プレミアリーグの時間BACK NUMBER
ユナイテッド粉砕の陰のマン・オブ・ザ・マッチは“偽9番” クロップも絶賛するフィルミーノの「異常」なパフォーマンス
text by
山中忍Shinobu Yamanaka
photograph byGetty Images
posted2021/10/31 17:03
好調サラーの活躍に隠れがちだが、フィルミーノのパフォーマンスこそがリバプールの躍進を支えている
ここでも中盤までポジションを下げ、やや後方にいたマクトミネイ、守備に転じようと動き出していた相手FWメイソン・グリーンウッドの注意を自身に向けさせることにより、パスの出し手と受け手の双方に仕事をさせやすくした。
最も怖いサラーが完全にノーマークに
38分の3点目はペナルティーエリアの縁からジョタのお膳立てでシュートを狙ったのもサラーなら、ブロック後にいち早く2度目のチャンスを予期していたのもサラーだった。こぼれ球を折り返したケイタは、そのサラーに相手DF陣の警戒心が向いていたからこそ、ボックス内でノーマークになってもいた。

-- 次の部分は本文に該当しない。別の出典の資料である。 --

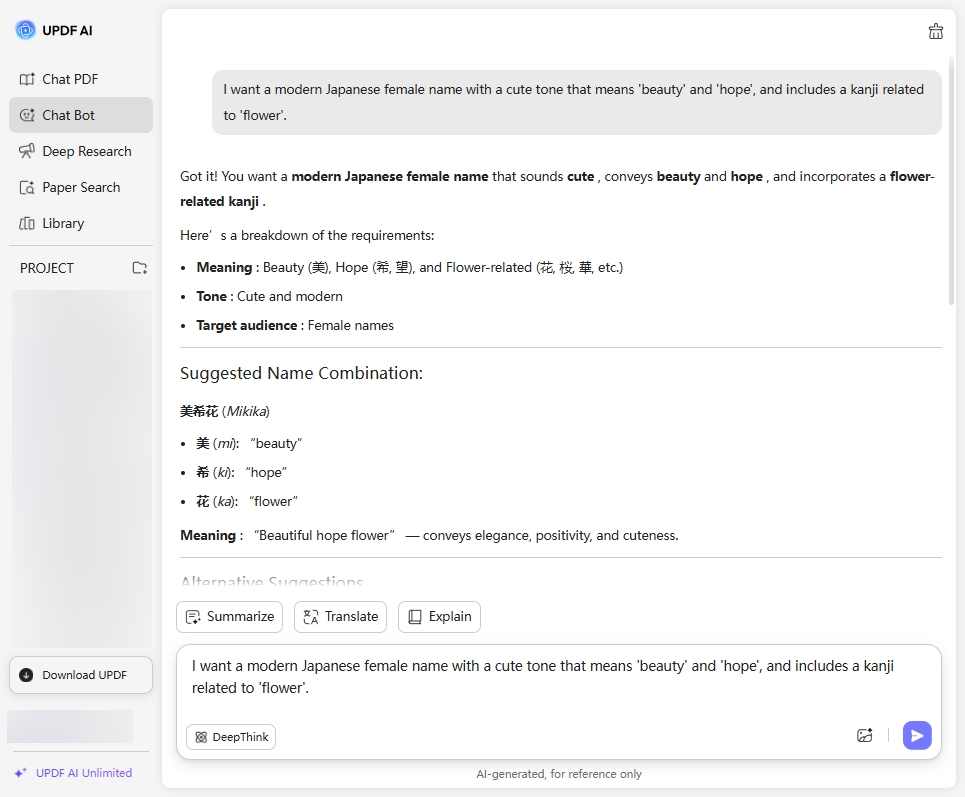Click the chat scrollbar thumb
The height and width of the screenshot is (797, 965).
coord(951,180)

しかしながら、そもそもサラーに最初のシュートチャンスが訪れたのはフィルミーノのおかげだ。ワンフェーズ前の段階で、相手のクリアボールがCBイブラヒマ・コナテの頭を経て、右SBトレント・アレクサンダー・アーノルドに渡ると、フィルミーノは手を挙げてパスを要求しながら右へと開いた。
そして実際にタッチライン沿いにパスが届くと、前線の味方とパスを交わしながら相手2ボランチの間を抜けて中央へ切り込み、ジョタにボールを預けたのだった。

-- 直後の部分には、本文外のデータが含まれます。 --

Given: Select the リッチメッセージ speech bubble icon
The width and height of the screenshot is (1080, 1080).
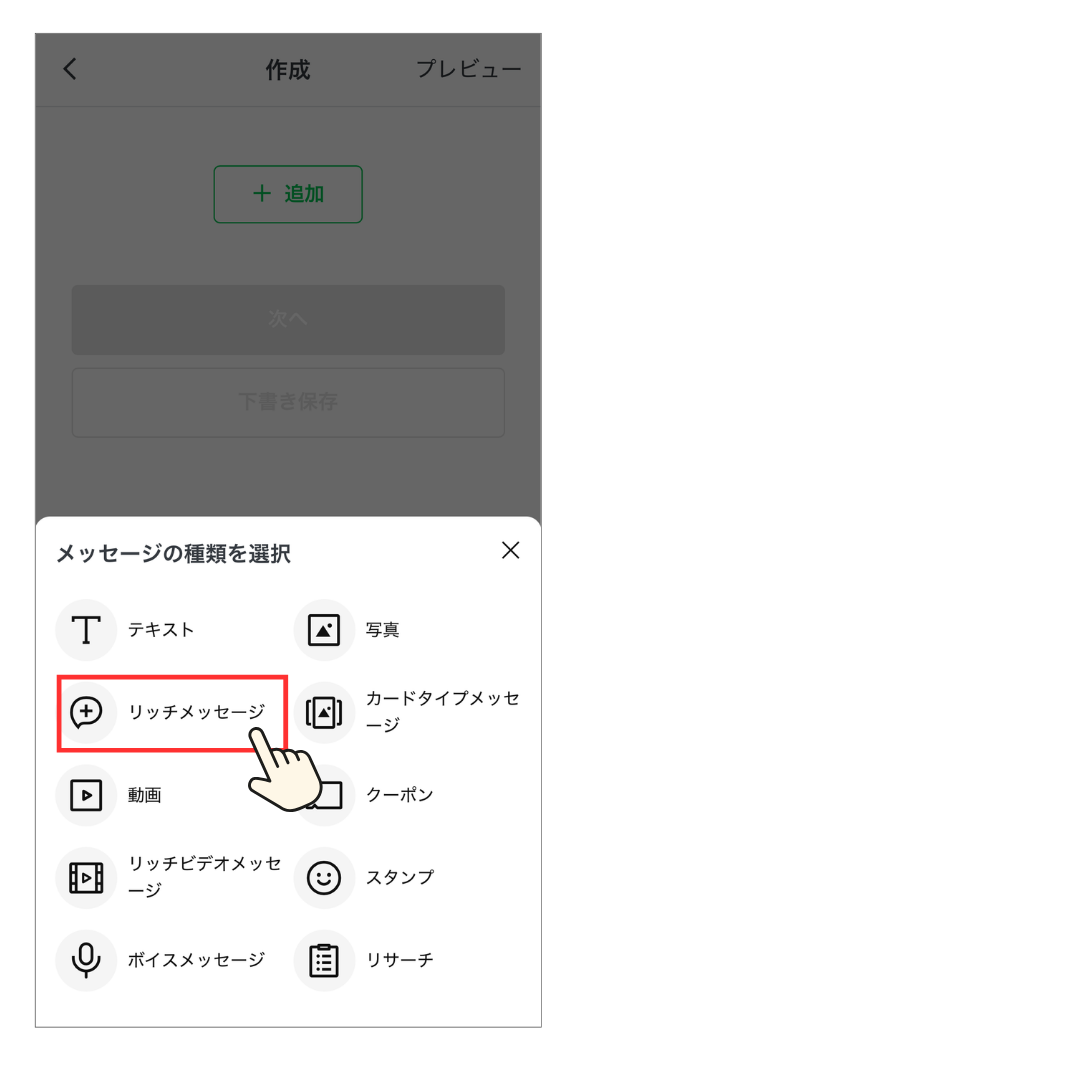Looking at the screenshot, I should pyautogui.click(x=86, y=712).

前半ロスタイムに生まれたサラーの2点目では、“真9番”ばりのポストプレーでタメを作り、自ら相手4バック全員の注意を引き付けている。左サイドに開いたジョタからのパスを胸でトラップしたのはマグワイアとフレッジの間のスペース。相手CBに後ろから手を掛けられてバランスを崩しながらもボールをキープし、アンダーラップで上がって来たロバートソンへヒールで繋いだ。

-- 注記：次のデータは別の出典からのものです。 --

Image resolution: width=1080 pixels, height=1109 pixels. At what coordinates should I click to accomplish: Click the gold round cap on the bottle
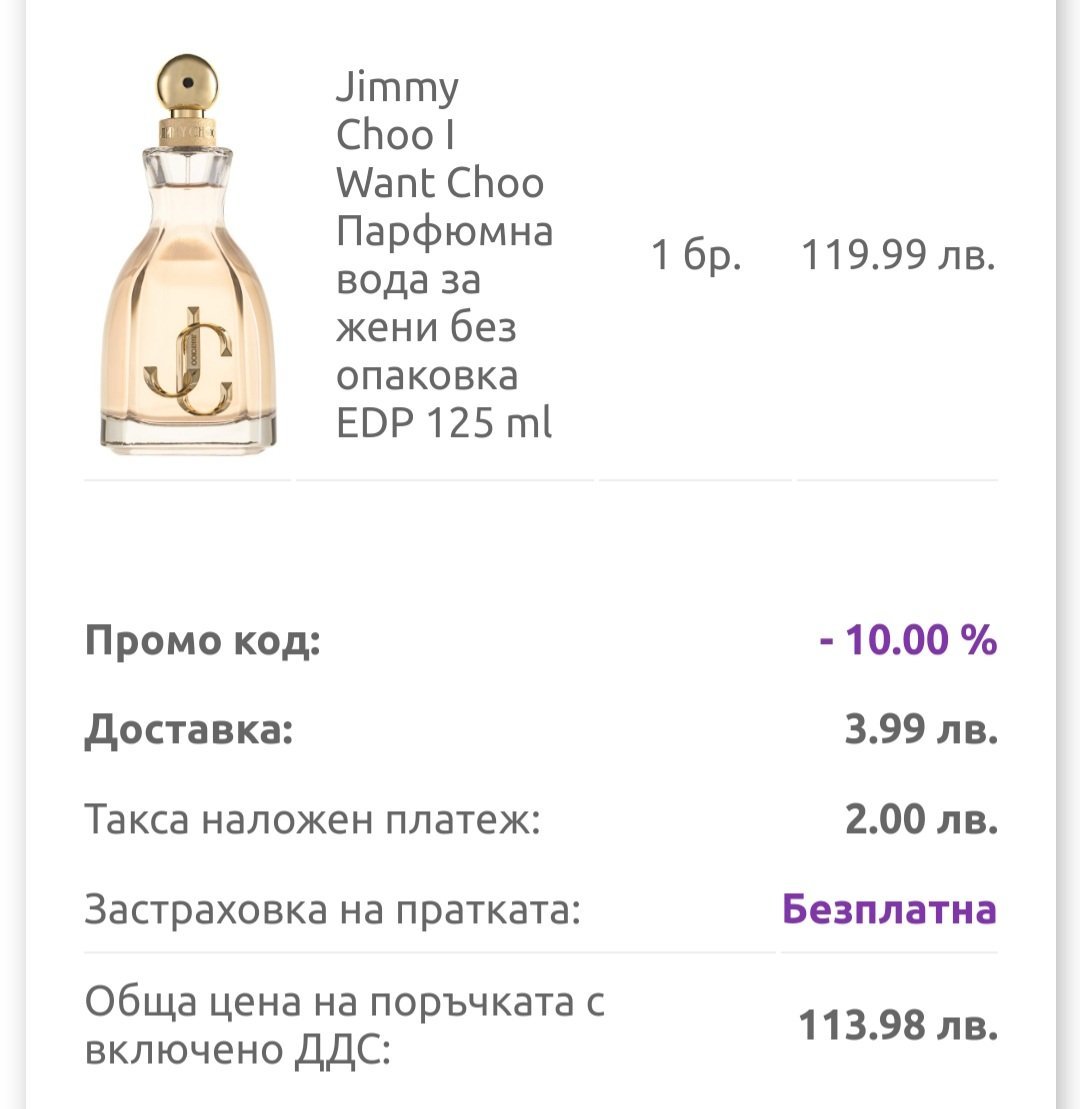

その間、ユナイテッドのDFたちの目は、フィルミーノの足下にあったボールに釘付け。そのためジョタ経由でラストパスが出たボックス内の右サイドでは、最も怖いサラーが完全にノーマークになっていた。
「キラーパス」を生んだ“フィルミーノ・スペシャル”
後半に入った50分、サラーのハットリックによるチーム5点目を呼んだのは、ヘンダーソンの右足アウトサイドから放たれた「キラーパス」の一言に尽きるようだが、あえて“フィルミーノ・スペシャル”というもう一言を加えたい。
ハーフタイム明けにユナイテッドのベンチを出たポール・ポグバがセンターサークルでボールを持った場面。対峙した自軍アンカーマンに相手ハーフから戻るスピードを上げて加勢したフィルミーノのハードワークが、ヘンダーソンによるボール奪取と最終ライン寸断のパスを可能にしたと言える。